Restate word for word the lines below, from the one containing "This screenshot has height=528, width=819." through the final line, with no pictures included.

(INPUT MATERIAL Opens)

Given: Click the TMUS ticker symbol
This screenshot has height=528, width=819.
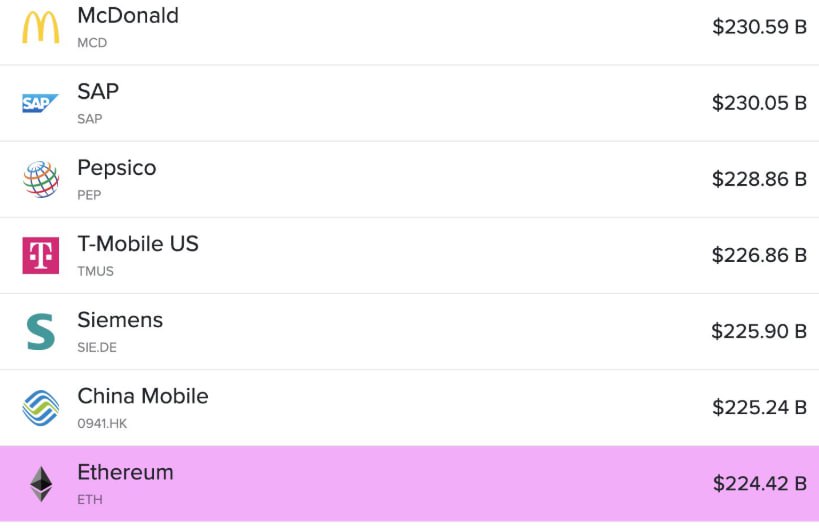Looking at the screenshot, I should point(96,271).
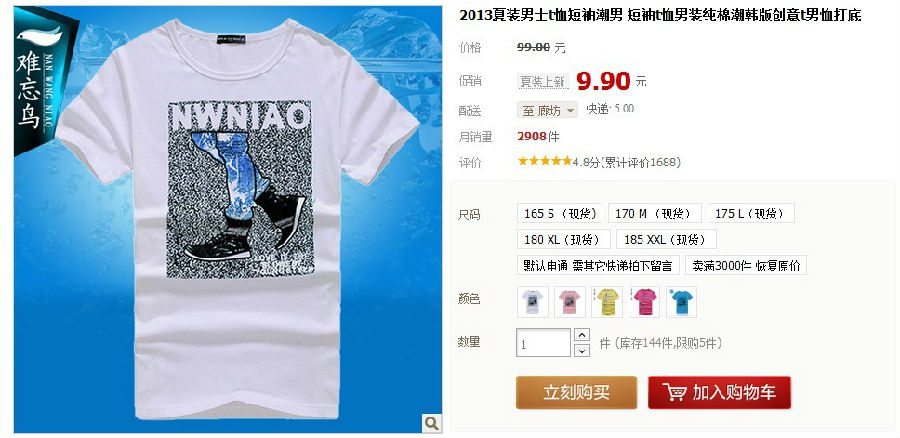The height and width of the screenshot is (438, 900).
Task: Click the quantity input field
Action: [543, 343]
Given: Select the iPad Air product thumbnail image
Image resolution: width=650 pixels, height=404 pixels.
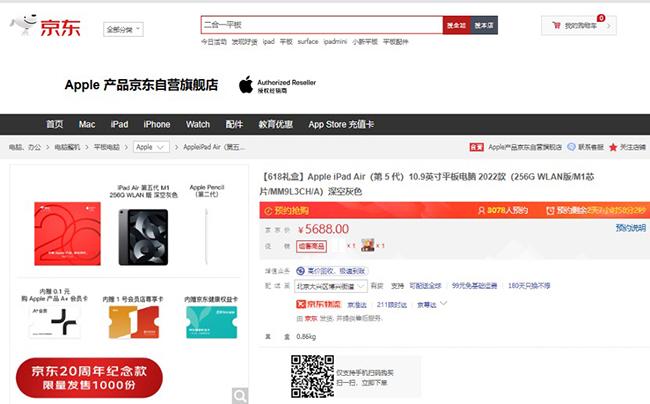Looking at the screenshot, I should (143, 237).
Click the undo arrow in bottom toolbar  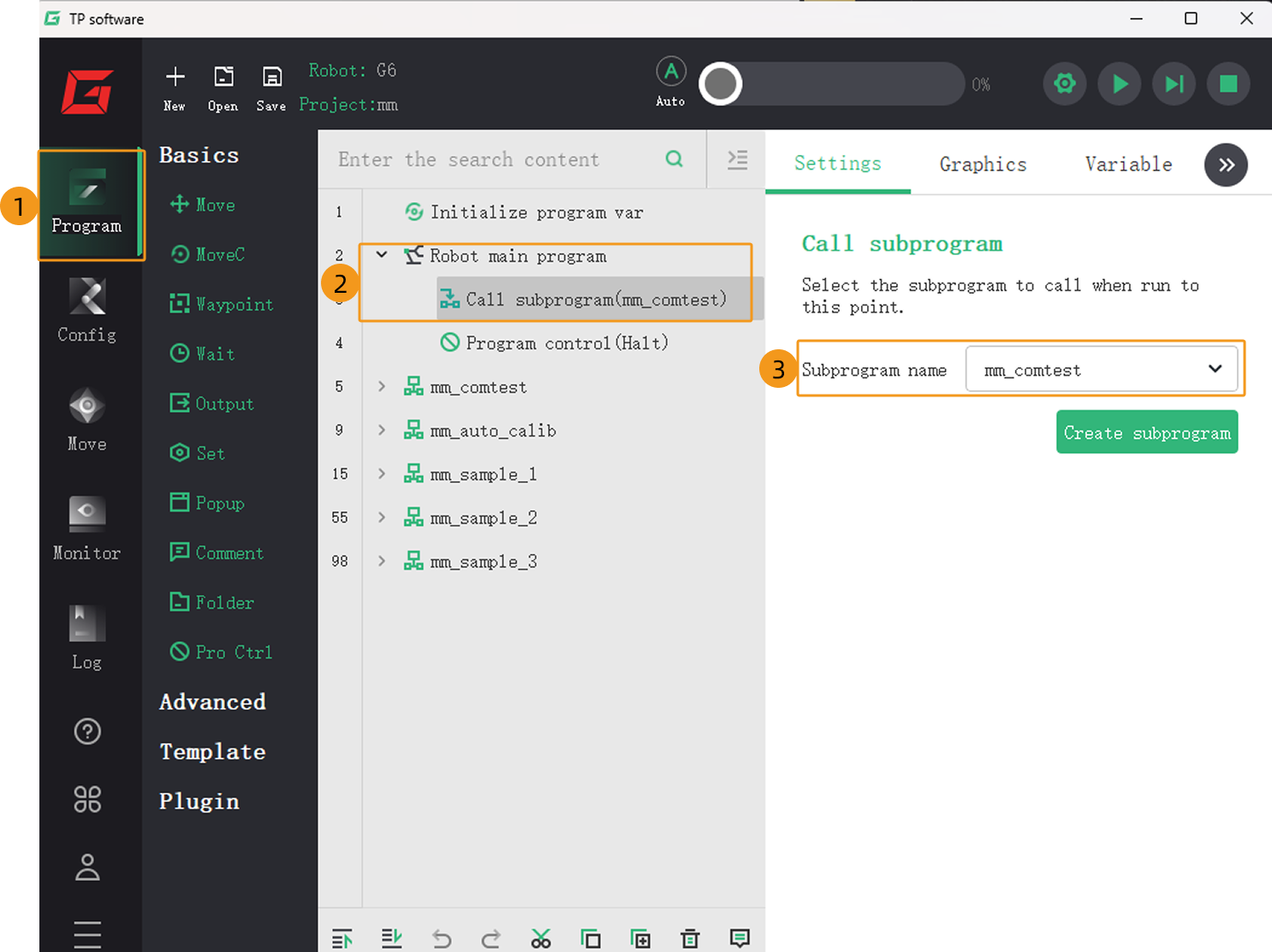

(INPUT MATERIAL Closes)

- **EXERCISE RESPONSE**
This screenshot has height=528, width=819.
Looking at the screenshot, I should point(96,271).
The height and width of the screenshot is (438, 900).
Task: Click the quantity input field
Action: [543, 343]
Given: Select the iPad Air product thumbnail image
Image resolution: width=650 pixels, height=404 pixels.
Looking at the screenshot, I should (143, 237).
Click the undo arrow in bottom toolbar  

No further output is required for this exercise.